Il crepuscolo dello Yokozuna. Il 4 febbraio 2010 ha annunciato il proprio ritiro dal sumô il ventinovenne campione Asashôryû Akinori, diventato nel marzo del 2003, ad appena ventidue anni, dopo poco più di 3 anni dal suo debutto, il 68° yokozuna (grande campione), il grado più alto nella piramide gerarchica dei rikishi, ossia i sumotori professionisti.Una posizione privilegiata (che un lottatore può raggiungere se vince due tornei di fila e possiede le qualità morali necessarie al titolo, valutate da un apposito comitato nazionale), che dà diritto a un assegno mensile di quasi 3 milioni di yen, oltre a bonus, premi speciali e a un generoso vitalizio a fine carriera. Lo yokozuna non può essere retrocesso se ottiene in seguito cattivi risultati, ma ci si attende allora il ritiro. Primo yokozuna della storia di nazionalità mongola, Asashôryû ha scalato molto rapidamente il vertice della piramide dei rikishi, vincendo 25 yusho (i trofei che premiano il vincitore di ognuno dei 6 tornei ufficiali dell’anno), accumulando record e divenendo il terzo più titolato nell’intera storia del sumô dopo Taihô (32 trofei) e Chiyonofuji (31).
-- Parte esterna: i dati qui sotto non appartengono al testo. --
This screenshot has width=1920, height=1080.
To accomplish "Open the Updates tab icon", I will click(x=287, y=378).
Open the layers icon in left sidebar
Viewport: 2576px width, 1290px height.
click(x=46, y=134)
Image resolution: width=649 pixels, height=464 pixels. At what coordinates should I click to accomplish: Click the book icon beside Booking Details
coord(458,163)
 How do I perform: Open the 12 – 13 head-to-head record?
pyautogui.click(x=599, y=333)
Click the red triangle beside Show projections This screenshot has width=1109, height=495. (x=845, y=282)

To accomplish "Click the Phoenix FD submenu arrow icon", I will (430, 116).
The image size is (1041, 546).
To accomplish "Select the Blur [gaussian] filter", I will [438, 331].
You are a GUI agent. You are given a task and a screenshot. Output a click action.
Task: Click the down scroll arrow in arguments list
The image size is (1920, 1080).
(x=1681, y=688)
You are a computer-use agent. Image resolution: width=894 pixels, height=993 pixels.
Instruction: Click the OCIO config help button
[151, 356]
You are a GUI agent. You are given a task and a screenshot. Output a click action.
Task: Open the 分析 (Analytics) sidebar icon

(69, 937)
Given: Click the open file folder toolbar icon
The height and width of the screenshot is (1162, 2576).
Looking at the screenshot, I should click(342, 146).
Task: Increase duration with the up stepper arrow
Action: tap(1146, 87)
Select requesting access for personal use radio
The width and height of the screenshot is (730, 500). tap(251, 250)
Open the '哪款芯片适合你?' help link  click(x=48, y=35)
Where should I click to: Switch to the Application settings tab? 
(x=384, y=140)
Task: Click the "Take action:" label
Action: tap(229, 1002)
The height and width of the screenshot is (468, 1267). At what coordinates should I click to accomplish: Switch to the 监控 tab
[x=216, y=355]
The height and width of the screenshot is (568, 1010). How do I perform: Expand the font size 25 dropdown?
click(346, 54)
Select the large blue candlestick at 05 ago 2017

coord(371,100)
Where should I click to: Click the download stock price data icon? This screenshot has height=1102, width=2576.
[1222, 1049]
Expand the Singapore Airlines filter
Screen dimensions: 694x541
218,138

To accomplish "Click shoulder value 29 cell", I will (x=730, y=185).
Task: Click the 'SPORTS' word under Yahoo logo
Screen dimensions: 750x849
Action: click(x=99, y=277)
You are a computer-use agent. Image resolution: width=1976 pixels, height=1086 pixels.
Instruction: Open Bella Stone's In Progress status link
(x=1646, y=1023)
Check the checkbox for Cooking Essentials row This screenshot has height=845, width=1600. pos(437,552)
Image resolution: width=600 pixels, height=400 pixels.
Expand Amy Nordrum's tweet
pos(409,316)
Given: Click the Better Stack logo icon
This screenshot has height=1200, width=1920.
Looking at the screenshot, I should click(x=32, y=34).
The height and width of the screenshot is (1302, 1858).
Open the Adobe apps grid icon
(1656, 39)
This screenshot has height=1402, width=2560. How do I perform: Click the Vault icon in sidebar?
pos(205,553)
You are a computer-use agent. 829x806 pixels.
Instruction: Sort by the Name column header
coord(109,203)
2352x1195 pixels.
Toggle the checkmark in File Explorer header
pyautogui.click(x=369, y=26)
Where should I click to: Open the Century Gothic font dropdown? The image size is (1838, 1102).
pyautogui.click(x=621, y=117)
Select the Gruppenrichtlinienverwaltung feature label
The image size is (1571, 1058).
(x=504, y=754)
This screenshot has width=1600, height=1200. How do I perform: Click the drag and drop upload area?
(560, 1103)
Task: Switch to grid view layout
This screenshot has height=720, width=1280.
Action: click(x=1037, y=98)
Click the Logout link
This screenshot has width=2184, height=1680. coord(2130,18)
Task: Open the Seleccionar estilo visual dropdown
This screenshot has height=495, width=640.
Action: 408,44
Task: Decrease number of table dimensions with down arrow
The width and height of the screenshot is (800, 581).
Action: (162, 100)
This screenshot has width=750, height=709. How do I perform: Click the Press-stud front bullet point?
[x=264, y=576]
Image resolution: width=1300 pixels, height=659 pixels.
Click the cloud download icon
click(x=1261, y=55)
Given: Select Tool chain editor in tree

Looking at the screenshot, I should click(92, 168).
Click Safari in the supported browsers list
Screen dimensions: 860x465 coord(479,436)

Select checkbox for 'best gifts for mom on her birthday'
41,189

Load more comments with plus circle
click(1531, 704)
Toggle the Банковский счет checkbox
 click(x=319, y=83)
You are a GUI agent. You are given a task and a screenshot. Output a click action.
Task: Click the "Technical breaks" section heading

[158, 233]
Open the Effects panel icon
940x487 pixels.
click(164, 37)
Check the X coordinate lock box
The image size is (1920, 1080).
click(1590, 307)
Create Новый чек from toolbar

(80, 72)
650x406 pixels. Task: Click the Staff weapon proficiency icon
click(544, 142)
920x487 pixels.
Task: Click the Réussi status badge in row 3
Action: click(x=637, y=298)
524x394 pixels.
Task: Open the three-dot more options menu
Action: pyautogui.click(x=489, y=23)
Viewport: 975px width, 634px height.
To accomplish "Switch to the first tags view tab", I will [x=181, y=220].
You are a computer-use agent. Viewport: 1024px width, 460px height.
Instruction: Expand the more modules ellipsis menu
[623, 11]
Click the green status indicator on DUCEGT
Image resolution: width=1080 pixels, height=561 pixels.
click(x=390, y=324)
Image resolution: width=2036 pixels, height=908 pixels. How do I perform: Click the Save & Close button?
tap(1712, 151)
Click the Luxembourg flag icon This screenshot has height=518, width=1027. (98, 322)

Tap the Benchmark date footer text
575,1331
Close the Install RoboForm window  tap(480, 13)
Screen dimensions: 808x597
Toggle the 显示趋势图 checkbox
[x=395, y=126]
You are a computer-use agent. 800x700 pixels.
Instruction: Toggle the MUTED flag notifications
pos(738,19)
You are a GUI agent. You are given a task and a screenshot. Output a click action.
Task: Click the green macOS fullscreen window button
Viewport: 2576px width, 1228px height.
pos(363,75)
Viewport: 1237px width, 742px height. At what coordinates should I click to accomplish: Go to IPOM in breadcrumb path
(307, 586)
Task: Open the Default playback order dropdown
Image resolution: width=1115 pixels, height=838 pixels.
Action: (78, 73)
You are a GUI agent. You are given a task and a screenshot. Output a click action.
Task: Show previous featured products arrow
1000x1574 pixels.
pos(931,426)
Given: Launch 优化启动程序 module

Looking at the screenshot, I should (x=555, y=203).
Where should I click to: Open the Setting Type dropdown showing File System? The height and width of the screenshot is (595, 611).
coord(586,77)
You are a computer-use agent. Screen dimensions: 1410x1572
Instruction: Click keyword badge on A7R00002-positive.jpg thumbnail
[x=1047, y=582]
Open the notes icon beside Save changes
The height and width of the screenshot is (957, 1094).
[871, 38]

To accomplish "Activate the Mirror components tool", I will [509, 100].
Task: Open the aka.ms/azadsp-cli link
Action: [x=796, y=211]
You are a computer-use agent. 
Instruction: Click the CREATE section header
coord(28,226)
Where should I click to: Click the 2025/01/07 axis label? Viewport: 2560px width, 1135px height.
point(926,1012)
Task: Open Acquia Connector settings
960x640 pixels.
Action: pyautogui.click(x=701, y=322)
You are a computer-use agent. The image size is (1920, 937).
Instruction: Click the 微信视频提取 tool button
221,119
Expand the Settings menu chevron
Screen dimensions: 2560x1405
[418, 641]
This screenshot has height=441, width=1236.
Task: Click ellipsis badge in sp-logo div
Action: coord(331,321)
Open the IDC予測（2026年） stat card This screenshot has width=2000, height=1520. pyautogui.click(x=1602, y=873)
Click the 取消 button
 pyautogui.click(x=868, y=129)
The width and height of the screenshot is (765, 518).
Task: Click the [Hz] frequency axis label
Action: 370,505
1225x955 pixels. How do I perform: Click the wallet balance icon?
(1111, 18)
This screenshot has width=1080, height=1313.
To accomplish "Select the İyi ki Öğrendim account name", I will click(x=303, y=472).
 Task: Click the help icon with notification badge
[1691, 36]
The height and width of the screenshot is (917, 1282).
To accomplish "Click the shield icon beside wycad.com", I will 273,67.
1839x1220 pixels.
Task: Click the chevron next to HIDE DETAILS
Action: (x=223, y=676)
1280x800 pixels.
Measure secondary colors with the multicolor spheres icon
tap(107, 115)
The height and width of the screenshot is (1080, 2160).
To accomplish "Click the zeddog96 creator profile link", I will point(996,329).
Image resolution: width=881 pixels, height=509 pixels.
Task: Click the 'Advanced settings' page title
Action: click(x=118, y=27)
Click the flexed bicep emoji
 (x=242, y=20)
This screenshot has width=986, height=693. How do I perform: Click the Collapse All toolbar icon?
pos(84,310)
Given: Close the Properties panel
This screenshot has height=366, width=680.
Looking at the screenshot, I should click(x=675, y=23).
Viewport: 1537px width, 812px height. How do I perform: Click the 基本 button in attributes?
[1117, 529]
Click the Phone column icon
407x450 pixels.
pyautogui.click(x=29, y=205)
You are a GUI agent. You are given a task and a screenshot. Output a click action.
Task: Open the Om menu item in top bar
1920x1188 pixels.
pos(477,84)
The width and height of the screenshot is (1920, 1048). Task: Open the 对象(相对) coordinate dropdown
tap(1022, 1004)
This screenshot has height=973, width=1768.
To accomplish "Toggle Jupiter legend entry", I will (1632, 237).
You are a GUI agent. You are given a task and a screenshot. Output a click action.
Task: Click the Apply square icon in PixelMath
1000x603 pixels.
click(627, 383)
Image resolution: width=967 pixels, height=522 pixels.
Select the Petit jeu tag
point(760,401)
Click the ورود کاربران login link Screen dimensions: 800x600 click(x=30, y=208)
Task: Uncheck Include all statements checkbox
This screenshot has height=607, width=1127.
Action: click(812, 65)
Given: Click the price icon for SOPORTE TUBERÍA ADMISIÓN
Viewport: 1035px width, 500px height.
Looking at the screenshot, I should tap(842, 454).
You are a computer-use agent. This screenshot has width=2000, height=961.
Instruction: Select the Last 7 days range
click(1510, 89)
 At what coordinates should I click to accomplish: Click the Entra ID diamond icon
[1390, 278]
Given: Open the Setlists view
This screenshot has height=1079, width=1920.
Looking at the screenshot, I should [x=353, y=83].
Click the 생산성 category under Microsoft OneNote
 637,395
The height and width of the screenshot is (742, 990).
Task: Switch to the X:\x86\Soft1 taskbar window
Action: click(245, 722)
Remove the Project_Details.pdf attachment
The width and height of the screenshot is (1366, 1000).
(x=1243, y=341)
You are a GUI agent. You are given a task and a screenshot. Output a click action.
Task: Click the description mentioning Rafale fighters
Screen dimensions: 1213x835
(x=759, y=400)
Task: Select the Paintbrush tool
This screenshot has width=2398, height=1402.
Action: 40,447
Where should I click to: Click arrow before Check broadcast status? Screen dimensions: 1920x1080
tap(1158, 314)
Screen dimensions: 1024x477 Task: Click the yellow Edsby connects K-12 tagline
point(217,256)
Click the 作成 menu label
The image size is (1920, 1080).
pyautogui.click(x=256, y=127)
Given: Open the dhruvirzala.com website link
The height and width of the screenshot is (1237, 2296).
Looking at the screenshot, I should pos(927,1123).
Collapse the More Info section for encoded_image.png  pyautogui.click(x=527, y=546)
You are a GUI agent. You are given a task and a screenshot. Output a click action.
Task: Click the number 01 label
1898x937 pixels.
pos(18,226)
Il suo ritiro è maturato al termine di una lunga riunione col comitato direttivo dell'Associazione Nihon Sumô Kyôkai, al quale doveva rispondere delle accuse di aver, ubriaco, ferito seriamente un uomo rompendogli il setto nasale, in un night-club di Tôkyô. Di regola, i sumotori si attengono a precise regole comportamentali, Asashôryû invece ha violato spesso le tradizionali norme etiche del sumô, con atteggiamenti poco consoni (contestando i verdetti dei giudici; atterrando il lottatore rivale prendendolo per i capelli, gesto assolutamente vietato ecc.) a quello che dal 1909 è lo sport nazionale giapponese, strettamente associato alla cultura nipponica, di cui è parte integrante sin dai tempi remoti. Secondo il mito, riportato dal Kojiki (il documento storico più antico del Giappone, 712 d.C.), il dio Take-mikazuchi stabilì la supremazia della popolazione nipponica sulle isole dell’arcipelago vincendo un incontro di sumô. Praticato regolarmente dall’VIII secolo presso la Corte imperiale, nei secoli il sumô si è evoluto da rito religioso a favore della prosperità nazionale ad attività d’addestramento militare, fino alla connotazione attuale di sport. Tuttavia l’area circolare entro la quale si svolgono gli incontri (sormontata da una struttura di legno che ricorda i tetti dei templi shintoisti), è considerata un luogo sacro, che deve essere purificato prima d’ogni torneo mediante antichi rituali. Asashôryû si è ritirato volontariamente poiché l'espulsione a vita minacciata dall’Associazione Sumô gli sarebbe costata il premio di pensionamento che è normalmente concesso ai campioni che si ritirano (nel suo caso l’Associazione ha proposto l’ingente cifra di 1.200.000 dollari, seconda solo ai 1.300.000 ricevuti dall’ex yokozuna Takanihana, provocando l’ira di alcuni fan, soprattutto in tempi difficili per tanta gente in Giappone).

Molti giornali mongoli hanno accusato l’Associazione Sumô di cospirazione contro Asashôryû (che non ha la cittadinanza giapponese e non può ora rimanere nell’Associazione neppure come allenatore): avrebbe fatto pressioni per il ritiro solo per paura che il fiero yokozuna infrangesse la leggenda del sumô e il record di 32 titoli vinti dall’ex yokozuna nipponico Taihô. Del resto, nessun rikishi giapponese di nascita ha vinto un titolo nell’antica lotta del Sol Levante dal gennaio del 2006. Tra i 42 rikishi che occupano i 5 gradi più alti della piramide, 16 sono stranieri, tra cui lo yokozuna mongolo Hakuho, tanto che l’Associazione ha emanato a febbraio nuove norme per limitare il numero degli stranieri ad uno per scuderia. Ma questo è solo l’ultimo dei problemi che affliggono il sumô, sconvolto negli ultimi anni da numerosi scandali (uso di stupefacenti; minacce di morte e la condanna a 6 anni di prigione al capo di una scuderia per maltrattamenti fisici fino alla morte di un sumotori di 17 anni) che ne hanno compromesso l’immagine.